» **COMPITO 1**
Riscrivi il brano del testo sui controlli dell'INPS compreso tra "Negli ultimi mesi, l’INPS" e "ha realmente diritto.", estremi inclusi, mettendo "combattere" al posto di "contrastare".
» **COMPITO 2**
Scrivi il seguito del testo sui controlli dell'INPS, partendo dopo la sua ultima frase.

Negli ultimi mesi, l’INPS ha avviato un’intensa attività di controllo per verificare la legittimità dei bonus erogati. Giro di vite importante
Nel mirino, in particolare, l’Assegno di Inclusione (ADI) e il Supporto per la Formazione e il Lavoro (SFL), le due principali misure che hanno preso il posto del Reddito di Cittadinanza. L’obiettivo è contrastare gli abusi e garantire che le risorse pubbliche vengano distribuite solo a chi ne ha realmente diritto.
L’allarme è scattato dopo che l’istituto ha rilevato una serie di irregolarità nelle domande ricevute, che hanno già portato al recupero di oltre 60 milioni di euro. In molti casi, infatti, i beneficiari avevano fornito informazioni false o incomplete per accedere agli aiuti. Per chi ha percepito indebitamente questi bonus, si profila ora l’obbligo di restituire integralmente le somme ricevute.
Va sottolineato che chi ha percepito i bonus in buona fede, fornendo informazioni corrette e complete, non ha nulla da temere. I controlli sono infatti finalizzati a colpire comportamenti fraudolenti e non semplici errori formali.
Controlli sempre più mirati: chi rischia di più?
L’INPS ha messo in campo strumenti più sofisticati per individuare chi ha mentito o omesso informazioni fondamentali. Grazie alla collaborazione con la Guardia di Finanza e la Corte dei Conti, i controlli vengono effettuati incrociando dati provenienti da diverse banche dati, tra cui quelle fiscali, catastali e anagrafiche.

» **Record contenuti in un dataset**
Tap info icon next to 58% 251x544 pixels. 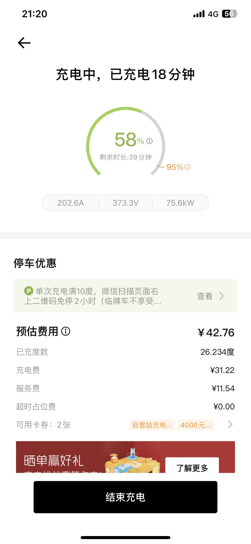[x=149, y=141]
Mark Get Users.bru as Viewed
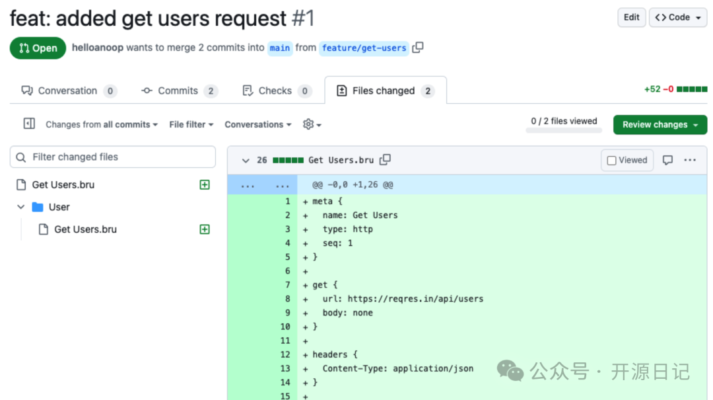Screen dimensions: 713x400 [x=627, y=160]
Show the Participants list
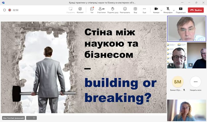Screen dimensions: 207x122 (102, 10)
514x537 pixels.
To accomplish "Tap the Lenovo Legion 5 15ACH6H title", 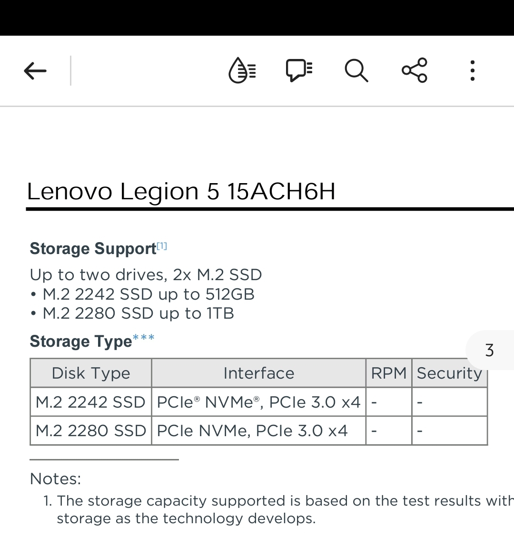I will [181, 191].
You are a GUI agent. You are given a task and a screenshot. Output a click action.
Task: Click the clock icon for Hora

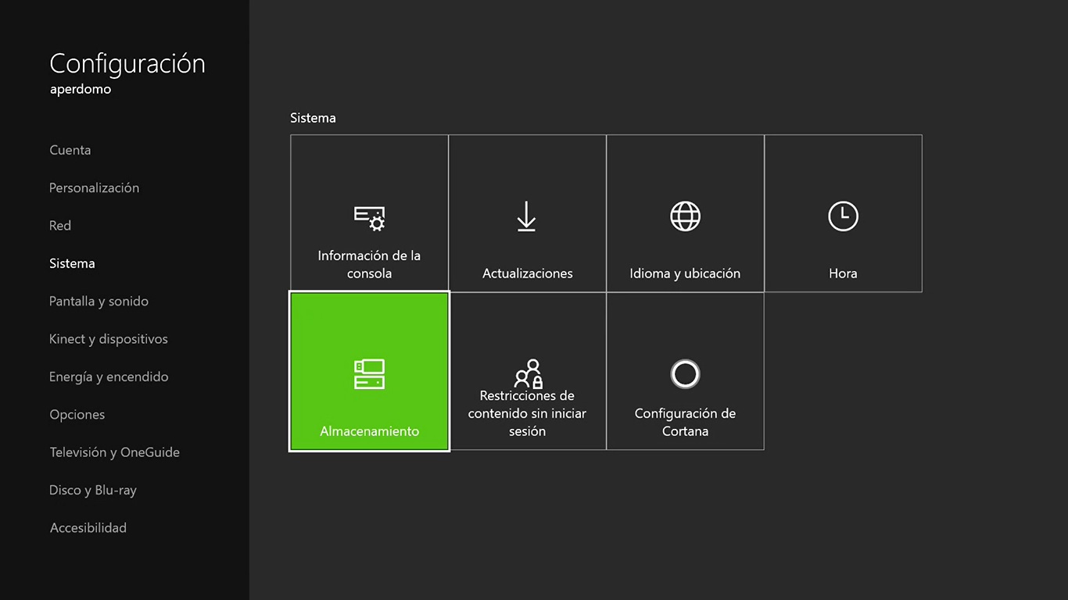(843, 216)
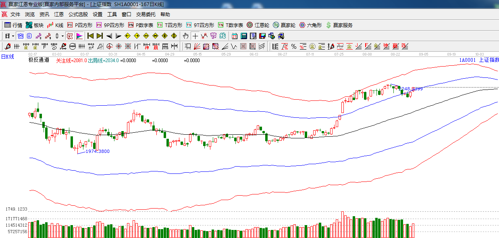Open 赢家服务 with the dollar icon
This screenshot has height=238, width=499.
[339, 25]
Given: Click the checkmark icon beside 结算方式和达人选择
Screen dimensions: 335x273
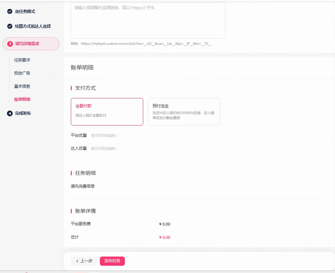Looking at the screenshot, I should click(x=10, y=27).
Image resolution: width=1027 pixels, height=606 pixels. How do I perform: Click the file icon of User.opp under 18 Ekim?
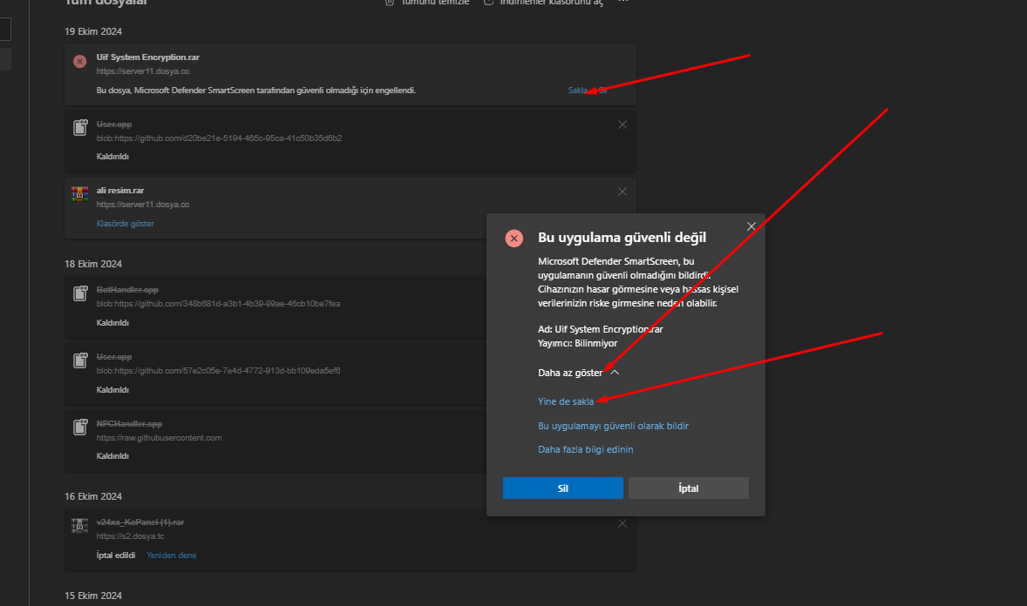80,360
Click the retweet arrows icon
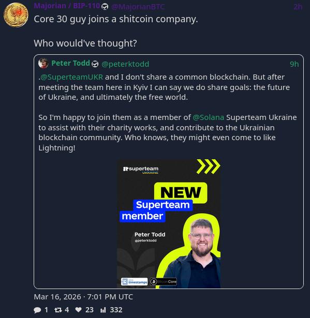The height and width of the screenshot is (318, 310). [x=58, y=310]
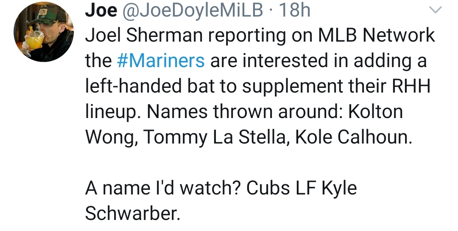
Task: Open the #Mariners hashtag link
Action: point(160,61)
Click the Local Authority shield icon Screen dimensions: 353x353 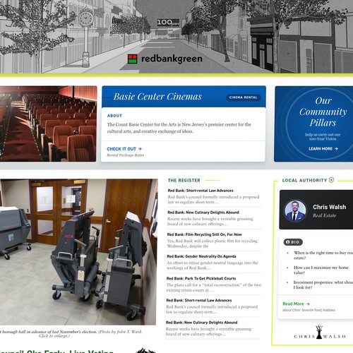(x=331, y=180)
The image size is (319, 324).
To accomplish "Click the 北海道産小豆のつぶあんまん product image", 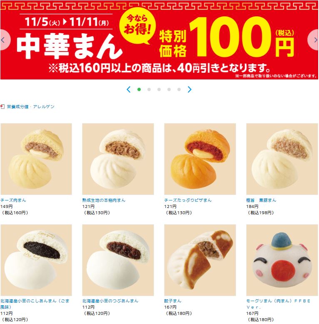I will (118, 260).
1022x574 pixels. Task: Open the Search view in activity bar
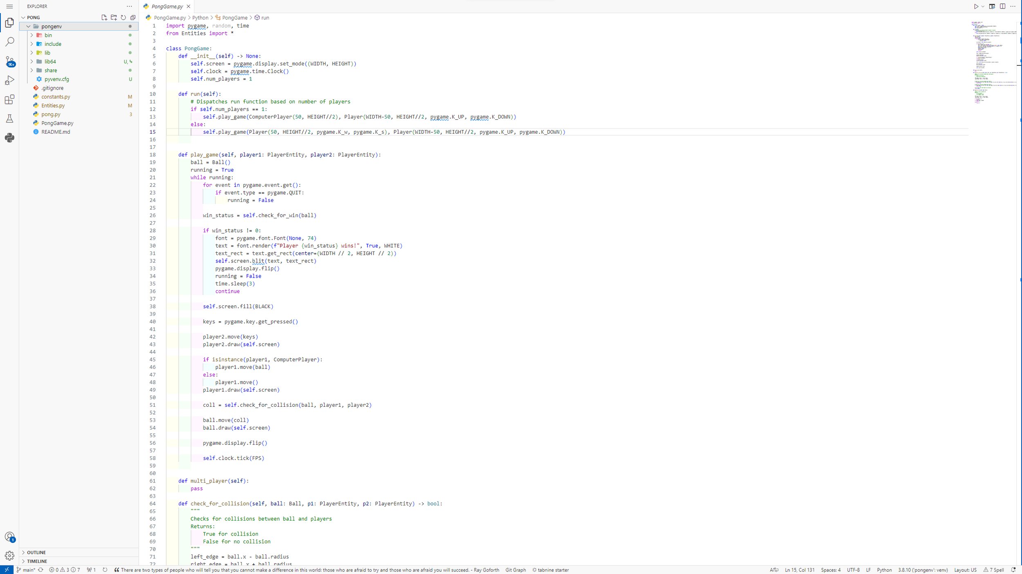pos(9,42)
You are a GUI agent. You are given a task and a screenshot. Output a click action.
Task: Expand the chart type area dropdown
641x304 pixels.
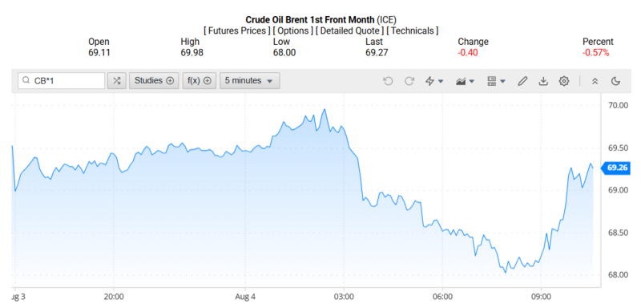tap(465, 81)
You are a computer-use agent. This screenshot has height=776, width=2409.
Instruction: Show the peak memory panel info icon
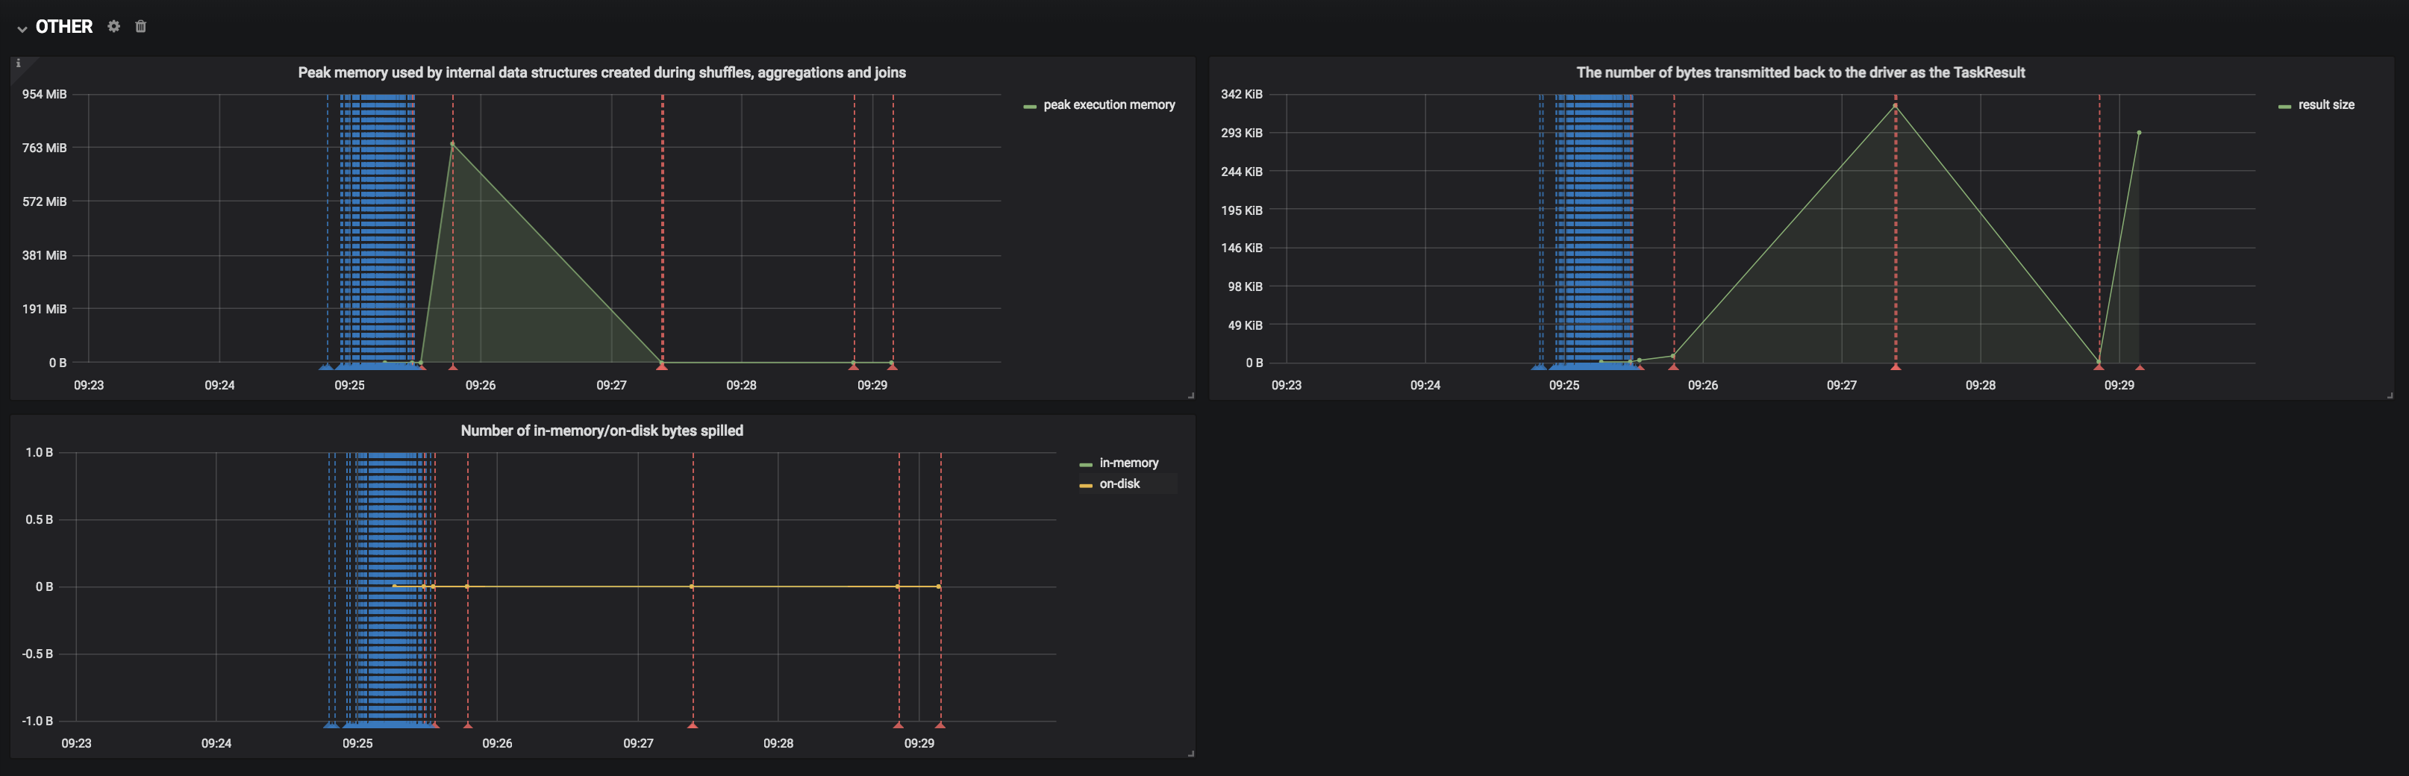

» **RISPOSTA 1**
Negli ultimi mesi, l’INPS ha avviato un’intensa attività di controllo per verificare la legittimità dei bonus erogati. Giro di vite importante
Nel mirino, in particolare, l’Assegno di Inclusione (ADI) e il Supporto per la Formazione e il Lavoro (SFL), le due principali misure che hanno preso il posto del Reddito di Cittadinanza. L’obiettivo è combattere gli abusi e garantire che le risorse pubbliche vengano distribuite solo a chi ne ha realmente diritto.

» **RISPOSTA 2**
In particolare, sotto osservazione ci sono ISEE non aggiornati o manipolati, usati per abbassare artificialmente il reddito e rientrare nei requisiti; residenze fittizie, utili a simulare un nucleo familiare diverso da quello reale; falsi certificati di invalidità o di fragilità sociale, che servono a ottenere l’Assegno di Inclusione, riservato a nuclei con minori, disabili, over 60 o soggetti svantaggiati.
Una delle frodi più frequenti riguarda proprio i certificati medici falsi, spesso datati prima del 2010 e quindi non digitalizzati. Questi documenti venivano presentati per attestare la presenza nel nucleo di un soggetto fragile, requisito indispensabile per l’accesso all’ADI.
Le famiglie che hanno dichiarato un ISEE molto basso, pur avendo proprietà o redditi nascosti, rischiano grosso. Ma anche coloro che hanno ricevuto i sussidi in presenza di documentazione contraffatta o con dichiarazioni false sono nel mirino dell’INPS.
Se dai controlli emergono irregolarità, l’INPS può chiedere la restituzione integrale dell’importo ricevuto, anche se sono passati diversi mesi dalla concessione del sussidio. Oltre alla somma percepita, il beneficiario rischia anche sanzioni amministrative o, nei casi più gravi, denunce penali per indebita percezione di erogazioni pubbliche.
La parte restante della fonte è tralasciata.